• Supplied information:
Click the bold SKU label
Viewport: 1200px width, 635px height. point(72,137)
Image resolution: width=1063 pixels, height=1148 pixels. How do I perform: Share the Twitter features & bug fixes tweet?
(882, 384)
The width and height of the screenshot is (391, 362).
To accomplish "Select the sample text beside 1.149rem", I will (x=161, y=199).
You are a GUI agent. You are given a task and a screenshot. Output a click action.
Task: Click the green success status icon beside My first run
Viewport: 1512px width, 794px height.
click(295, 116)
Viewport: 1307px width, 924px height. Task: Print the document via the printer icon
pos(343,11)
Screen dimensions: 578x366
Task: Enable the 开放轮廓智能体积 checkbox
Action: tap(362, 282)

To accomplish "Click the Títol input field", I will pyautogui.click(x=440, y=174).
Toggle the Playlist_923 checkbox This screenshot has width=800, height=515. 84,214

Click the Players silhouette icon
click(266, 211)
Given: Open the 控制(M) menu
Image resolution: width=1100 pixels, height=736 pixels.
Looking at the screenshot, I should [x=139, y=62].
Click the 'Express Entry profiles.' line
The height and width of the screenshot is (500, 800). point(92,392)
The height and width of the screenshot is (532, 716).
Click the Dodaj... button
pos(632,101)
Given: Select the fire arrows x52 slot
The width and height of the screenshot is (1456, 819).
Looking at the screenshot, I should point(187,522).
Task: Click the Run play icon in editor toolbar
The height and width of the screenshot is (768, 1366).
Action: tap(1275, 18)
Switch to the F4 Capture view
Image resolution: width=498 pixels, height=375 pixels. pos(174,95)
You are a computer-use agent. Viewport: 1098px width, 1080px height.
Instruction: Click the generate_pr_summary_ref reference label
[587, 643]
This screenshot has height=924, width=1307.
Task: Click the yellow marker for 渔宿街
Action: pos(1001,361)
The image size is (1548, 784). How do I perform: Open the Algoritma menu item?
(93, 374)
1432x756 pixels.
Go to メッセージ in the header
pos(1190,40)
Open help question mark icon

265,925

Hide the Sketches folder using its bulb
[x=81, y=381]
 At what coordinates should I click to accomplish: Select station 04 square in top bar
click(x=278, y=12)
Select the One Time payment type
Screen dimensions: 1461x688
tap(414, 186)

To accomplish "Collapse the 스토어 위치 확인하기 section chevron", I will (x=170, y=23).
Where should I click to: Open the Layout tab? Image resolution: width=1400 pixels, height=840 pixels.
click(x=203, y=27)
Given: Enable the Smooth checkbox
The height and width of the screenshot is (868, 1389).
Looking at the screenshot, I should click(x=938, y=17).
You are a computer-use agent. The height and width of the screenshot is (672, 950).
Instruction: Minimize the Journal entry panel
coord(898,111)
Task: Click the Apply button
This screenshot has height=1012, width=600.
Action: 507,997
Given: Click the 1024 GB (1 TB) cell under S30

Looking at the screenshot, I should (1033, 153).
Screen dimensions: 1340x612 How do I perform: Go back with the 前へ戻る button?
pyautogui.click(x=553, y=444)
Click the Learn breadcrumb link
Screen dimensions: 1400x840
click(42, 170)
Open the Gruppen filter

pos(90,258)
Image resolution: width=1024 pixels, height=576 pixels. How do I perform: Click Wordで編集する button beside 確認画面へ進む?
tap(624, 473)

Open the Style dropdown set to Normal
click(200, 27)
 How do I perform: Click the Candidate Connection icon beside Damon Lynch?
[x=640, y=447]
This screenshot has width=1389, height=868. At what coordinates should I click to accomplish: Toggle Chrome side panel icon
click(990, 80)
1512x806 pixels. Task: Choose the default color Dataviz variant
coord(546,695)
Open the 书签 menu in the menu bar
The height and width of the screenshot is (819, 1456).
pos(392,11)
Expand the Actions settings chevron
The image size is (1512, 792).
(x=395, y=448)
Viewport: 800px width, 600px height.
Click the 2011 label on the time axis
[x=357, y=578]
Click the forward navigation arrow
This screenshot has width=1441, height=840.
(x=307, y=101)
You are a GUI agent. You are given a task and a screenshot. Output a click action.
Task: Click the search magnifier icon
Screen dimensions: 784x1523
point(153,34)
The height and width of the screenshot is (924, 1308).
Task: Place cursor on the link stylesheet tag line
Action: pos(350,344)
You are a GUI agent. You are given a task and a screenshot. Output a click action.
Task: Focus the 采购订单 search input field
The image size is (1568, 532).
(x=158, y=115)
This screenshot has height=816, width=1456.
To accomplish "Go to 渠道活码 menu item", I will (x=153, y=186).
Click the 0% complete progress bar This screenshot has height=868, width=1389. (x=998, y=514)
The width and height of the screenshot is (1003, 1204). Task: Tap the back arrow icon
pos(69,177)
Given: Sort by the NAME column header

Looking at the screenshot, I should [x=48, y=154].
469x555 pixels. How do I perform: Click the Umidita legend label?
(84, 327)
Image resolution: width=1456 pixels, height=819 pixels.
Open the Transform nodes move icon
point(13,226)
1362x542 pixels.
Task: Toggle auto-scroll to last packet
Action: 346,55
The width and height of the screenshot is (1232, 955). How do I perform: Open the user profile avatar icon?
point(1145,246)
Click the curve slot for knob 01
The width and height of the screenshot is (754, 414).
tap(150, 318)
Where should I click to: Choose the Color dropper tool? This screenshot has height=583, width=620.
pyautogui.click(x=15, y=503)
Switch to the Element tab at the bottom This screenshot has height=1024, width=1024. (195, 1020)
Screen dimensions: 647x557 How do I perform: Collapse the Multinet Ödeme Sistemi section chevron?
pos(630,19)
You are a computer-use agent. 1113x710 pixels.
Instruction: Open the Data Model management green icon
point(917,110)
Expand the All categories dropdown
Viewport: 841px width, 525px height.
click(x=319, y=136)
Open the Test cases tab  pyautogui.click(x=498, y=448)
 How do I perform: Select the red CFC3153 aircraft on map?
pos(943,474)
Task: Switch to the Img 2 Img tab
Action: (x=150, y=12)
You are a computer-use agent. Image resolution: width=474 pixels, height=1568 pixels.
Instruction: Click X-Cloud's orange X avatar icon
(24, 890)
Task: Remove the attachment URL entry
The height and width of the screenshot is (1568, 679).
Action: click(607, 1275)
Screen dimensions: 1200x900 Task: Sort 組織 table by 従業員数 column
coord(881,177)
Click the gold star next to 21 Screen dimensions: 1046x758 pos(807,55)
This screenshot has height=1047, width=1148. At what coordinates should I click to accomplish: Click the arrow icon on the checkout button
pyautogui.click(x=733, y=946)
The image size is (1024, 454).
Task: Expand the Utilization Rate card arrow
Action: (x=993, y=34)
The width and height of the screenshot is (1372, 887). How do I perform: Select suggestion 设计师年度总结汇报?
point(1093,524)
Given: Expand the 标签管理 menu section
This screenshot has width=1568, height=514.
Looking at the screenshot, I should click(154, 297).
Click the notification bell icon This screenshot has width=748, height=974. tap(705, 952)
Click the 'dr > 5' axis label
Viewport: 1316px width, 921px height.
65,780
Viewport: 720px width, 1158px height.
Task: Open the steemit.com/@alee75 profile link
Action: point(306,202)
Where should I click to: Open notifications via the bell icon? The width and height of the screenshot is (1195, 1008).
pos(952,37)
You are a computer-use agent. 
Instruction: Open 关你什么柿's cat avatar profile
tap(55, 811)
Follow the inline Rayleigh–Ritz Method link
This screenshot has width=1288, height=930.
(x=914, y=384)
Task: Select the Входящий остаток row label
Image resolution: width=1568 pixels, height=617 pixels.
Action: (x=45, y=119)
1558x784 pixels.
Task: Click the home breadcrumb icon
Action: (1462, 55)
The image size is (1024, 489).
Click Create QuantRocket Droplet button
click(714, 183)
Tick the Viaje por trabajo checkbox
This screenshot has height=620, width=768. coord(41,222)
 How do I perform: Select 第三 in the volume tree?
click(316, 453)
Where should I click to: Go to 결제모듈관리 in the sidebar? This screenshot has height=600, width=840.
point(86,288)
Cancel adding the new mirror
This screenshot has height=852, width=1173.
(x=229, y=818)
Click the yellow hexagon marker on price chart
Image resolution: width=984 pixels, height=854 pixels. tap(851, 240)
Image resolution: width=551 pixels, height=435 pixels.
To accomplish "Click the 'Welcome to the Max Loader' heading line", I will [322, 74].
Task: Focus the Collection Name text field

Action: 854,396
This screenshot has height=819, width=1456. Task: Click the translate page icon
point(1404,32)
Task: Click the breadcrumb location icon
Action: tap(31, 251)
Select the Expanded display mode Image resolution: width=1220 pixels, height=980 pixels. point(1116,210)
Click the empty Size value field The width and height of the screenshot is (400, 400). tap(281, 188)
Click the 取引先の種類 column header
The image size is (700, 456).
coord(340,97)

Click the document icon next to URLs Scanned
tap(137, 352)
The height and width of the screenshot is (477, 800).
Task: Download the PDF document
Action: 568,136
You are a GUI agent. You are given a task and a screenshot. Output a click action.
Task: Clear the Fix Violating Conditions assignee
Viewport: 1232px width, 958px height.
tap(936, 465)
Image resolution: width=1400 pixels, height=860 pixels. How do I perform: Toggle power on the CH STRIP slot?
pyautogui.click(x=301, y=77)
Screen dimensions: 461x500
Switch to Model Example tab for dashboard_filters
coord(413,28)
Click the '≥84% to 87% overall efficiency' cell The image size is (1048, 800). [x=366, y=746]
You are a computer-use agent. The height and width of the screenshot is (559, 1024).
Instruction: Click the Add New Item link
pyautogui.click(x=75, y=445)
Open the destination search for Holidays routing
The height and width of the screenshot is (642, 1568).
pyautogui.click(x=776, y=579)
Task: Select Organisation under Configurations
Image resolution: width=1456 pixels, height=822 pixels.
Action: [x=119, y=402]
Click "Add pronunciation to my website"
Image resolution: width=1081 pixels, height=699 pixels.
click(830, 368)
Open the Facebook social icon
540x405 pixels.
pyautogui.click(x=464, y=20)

• What to produce:
Show every line of the records above that contains the word "dimensions", copied in full.

• Answer to the problem:
Screen dimensions: 578x366
Screen dimensions: 1461x688
Screen dimensions: 1340x612 How do I perform: Go back with the 前へ戻る button?
Screen dimensions: 1400x840
Screen dimensions: 784x1523
Screen dimensions: 647x557 How do I perform: Collapse the Multinet Ödeme Sistemi section chevron?
Screen dimensions: 1200x900 Task: Sort 組織 table by 従業員数 column
Click the gold star next to 21 Screen dimensions: 1046x758 pos(807,55)
Screen dimensions: 461x500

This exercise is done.